- **WORK REQUIRED**: Return, word for word, every line of the entries from the one containing "610x365 pixels." down to and including the one containing "Action: click(12, 64)". Leave the pictures out.

- **SOURCE DATA**:

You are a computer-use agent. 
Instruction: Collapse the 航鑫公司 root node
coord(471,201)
==
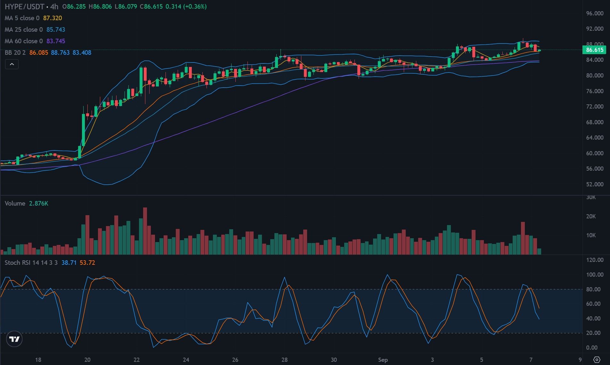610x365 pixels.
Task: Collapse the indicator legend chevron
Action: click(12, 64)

- **PROBLEM SOLUTION**:
610x365 pixels.
Task: Collapse the indicator legend chevron
Action: click(12, 64)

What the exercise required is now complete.